Hit-by-pitches always cause such a stir. No matter the situation, they provoke questions of intent, with blame and accusations getting thrown around all willy-nilly by fans even if the players themselves have moved on. And sometimes the players don't move on. Sometimes the players get mad, too, and sometimes the players decide to fight with one another, or at least come streaming out of their respective dugouts to mill around all belligerent-like for a few minutes before going back.
And yet, despite all the problems they can cause, and despite all the emotion they can tap into, hit-by-pitches don't really seem to get much attention off the field. They're all but ignored as a means of getting on base, and they're conspicuously absent from the denominator when calculating a player's K/BB ratio. Hit-by-pitches are a part of the game that's talked about when they happen, but set aside when they don't.
If I had to guess, I'd say a big reason why this is is because hit-by-pitches as seen as fluke events. They just kind of happen randomly, and there isn't much in the way of skill involved, so they aren't worth the time to discuss. They happen only occasionally, and they seldom have a big effect on the game.
But then, there is talent involved, or at least some sort of sustainable ability. On the hitters' side, you have guys like Craig Biggio and Jason Kendall, who got hit by way more pitches than the average. And on the pitchers' side, you can see some patterns, too. Sometimes these things are random, but other times the frequency with which a pitcher hits a batter is a consequence of the way that he pitches.
I found myself curious about pitcher HBP tendencies this afternoon, so I decided to take my curiosity to Fangraphs to find out which recent pitchers have posted the highest and lowest HBP rates over the past several seasons. Fangraphs shows pitch totals dating back to 2002, so I looked at all the data for pitchers who have thrown at least 200 innings over the past ten years.
A total of 579 pitchers came up. The following two tables show the ten pitchers with the most frequent HBPs, and the ten pitchers with the least frequent HBPs.
In first by a healthy margin in the top table we find retired long-time sidearmer Steve Reed. Only four of Reed's 14 career seasons are included in our sample, but over those four years between 2002-2005, Reed threw 3,652 pitches and hit 27 batters, with 22 of them being right-handed. In other words, he hit one batter for every 135 pitches thrown.
Also included in the top table are more contemporary pitchers like Thompson, Green, and Vogelsong, who is suddenly a contemporary pitcher again after spending so long as a Remember When?. One can't help but note how many of those pitchers had or have low arm angles. When you release the ball from behind the batter, you can't always be sure it'll end up out in front.

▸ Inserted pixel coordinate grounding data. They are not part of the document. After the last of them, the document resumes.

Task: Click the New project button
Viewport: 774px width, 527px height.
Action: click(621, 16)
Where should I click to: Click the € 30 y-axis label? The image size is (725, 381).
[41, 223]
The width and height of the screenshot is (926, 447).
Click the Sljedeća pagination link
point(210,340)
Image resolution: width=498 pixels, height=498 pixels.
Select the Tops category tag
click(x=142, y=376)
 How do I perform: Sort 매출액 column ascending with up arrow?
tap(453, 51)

As for the bottom table, the winner is Rafael Betancourt. Betancourt has thrown 510 innings and 8,043 pitches since breaking in with the Indians in 2003. Over that span, he has hit exactly one batter: Marcus Thames, in his tenth career game. In the 500 games since, he hasn't hit a single guy. Since August 4th, 2003, Rafael Betancourt has hit zero batters, and Vicente Padilla has hit 79.
It's interesting to see Wuertz right behind Betancourt, given that you think of Betancourt as having pinpoint command, while you think of Wuertz as being wild. Wuertz, it seems, is wild, but wild far away.

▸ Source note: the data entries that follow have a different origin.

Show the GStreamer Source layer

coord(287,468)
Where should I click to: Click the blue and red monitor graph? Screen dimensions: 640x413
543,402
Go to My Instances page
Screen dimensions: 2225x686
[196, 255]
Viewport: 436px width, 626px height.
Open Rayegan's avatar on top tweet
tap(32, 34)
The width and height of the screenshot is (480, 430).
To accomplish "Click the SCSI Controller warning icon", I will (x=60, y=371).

So there's your interesting data dump of the day. If you'd like to peruse the entire spreadsheet, you may do so here. And remember: hit-by-pitches are not to be ignored. They're kind of a weird part of a player's skillset, but they are part of a player's skillset, and they should be treated in kind. Where the HBP can so often stir up a little hate, let's try to give the statistic itself a little love.